Thursday, August 5, 1999 Published at 14:06 GMT 15:06 UK
World: South Asia
Terrified inhabitants forced to leave
Afghan families arrive in Kabul from further north
By Richard Galpin in the Shomali Valley
Within minutes of driving along the road out of Kabul, our car was surrounded by a large group of women and young children in a desperate state.
They begged us to help them, saying their men had been taken away and put in prison.
They were terrified they would now be taken to Jalalabad or Kandahar on their own.
There was one old man with them, who clung on to the side of the car as we tried to drive away. He said he was extremely concerned about what would happen to the women now.
Moved out to camps
On the outskirts of Kabul, we found evidence of the scale of the operation now underway - a line of buses commandeered by the Taleban waiting to drive up to the Shomali Valley to collect more civilians.
Many are being taken on to a camp in the eastern city of Jalalabad. At least 5,000 people have arrived there so far.
The northern half of the long fertile Shomali Valley was one of very few areas in Afghanistan still controlled by the opposition.
The population is regarded by the Taleban as being sympathetic to the veteran opposition commander Ahmad Shah Massoud, who is now facing a massive Taleban offensive aimed at eliminating his forces altogether.
No choice but to leave
The civilian population caught in the midst of this latest offensive seems to have been given no choice by the invading Taleban forces but to abandon their homes.
But Taleban leaders are denying this is anything other than a temporary measure.
They say the aim is to ensure the safety of civilians while Taleban troops fully secure the Shomali Valley from an opposition counterattack.

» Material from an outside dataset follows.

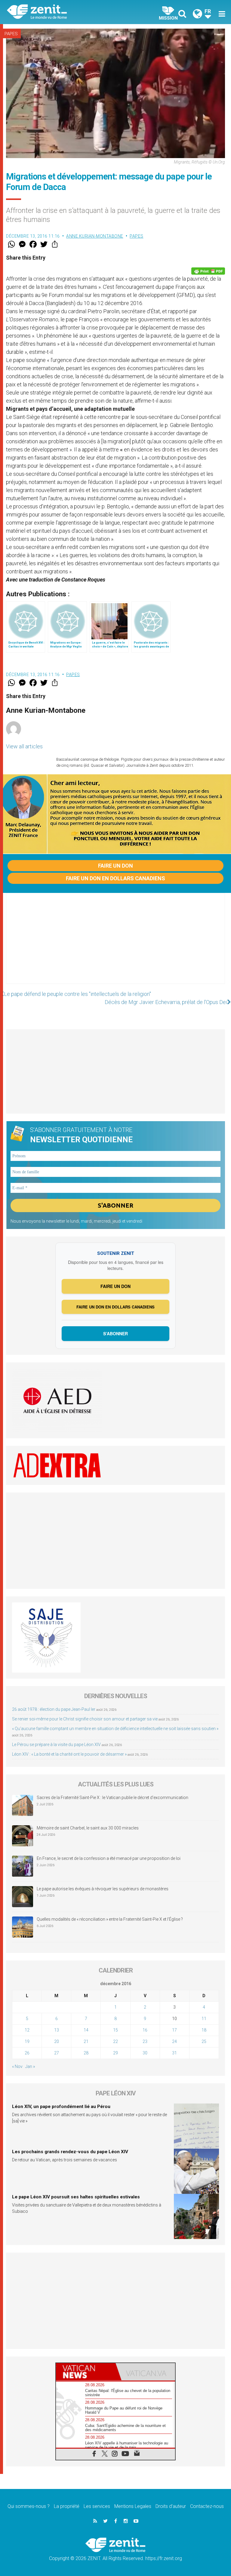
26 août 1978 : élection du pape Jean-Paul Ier (53, 1709)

Mulla Muttaqi, the Taleban's Information Minister, told journalists in Kabul there was no policy to separate men and women and also denied that the operation amounted to ethnic cleansing.
He said all the different ethnic groups living in the Shomali Valley were being moved out.
But what is certain now is that a massive humanitarian assistance operation is needed to look after thousands of displaced people, many of whom have left their homes with little or no belongings and with no idea when they will be able to return.